__PASSAGE SHOWN__
Segment Open
Archipheretima

Scientific classification
- Kingdom: Animalia
- Phylum: Annelida
- Clade: Pleistoannelida
- Clade: Sedentaria
- Class: Clitellata
- Order: Opisthopora
- Family: Megascolecidae
- Genus: Archipheretima Michaelsen, 1928

= Archipheretima =

Genus of earthworms

Archipheretima is a genus of earthworms within the family Megascolecidae. This genus is so far known to occur only in central and northern islands of the Philippines and Borneo. Members of this genus are unique from standard earthworms as rather than having a subterannean based lifestyle of burrowing in substrate, Archipheretima earthworms are often found in broad daylight crawling above ground in forest environments. Some species are also known to be arboreal, but thought to only exhibit it facultatively or during the early juvenile stages. Both juveniles and adults have being found on plant leaf axils in genera such as Pandanus and Freycinetia. Colorations of this genus are known to be intensely colored with hues atypical of earthworms. Colorations include deep blues, turquoise, and bright green cuticular iridescence. Some species also have patternings ontop of these colorations, with A. ophiodes having irregular white flecks on its dorsal side, and A. middletoni having patterns of scattered white spots with smaller yellow spots within that give the resemblance of fried eggs. Locals who live with these earthworms have also reported that individuals are capable of spraying a toxic fluid from their backs when disturbed.
Segment Closed
__STORED DATA__
Segment Open
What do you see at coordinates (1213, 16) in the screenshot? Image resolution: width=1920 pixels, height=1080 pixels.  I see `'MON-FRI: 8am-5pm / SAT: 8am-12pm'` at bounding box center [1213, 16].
Segment Closed
Segment Open
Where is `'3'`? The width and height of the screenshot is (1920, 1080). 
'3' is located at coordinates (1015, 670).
Segment Closed
__WORK TASK__
In the Archipheretima text, what pattern makes A. middletoni look like fried eggs?

__REPLY__
Scattered white spots with smaller yellow spots within them.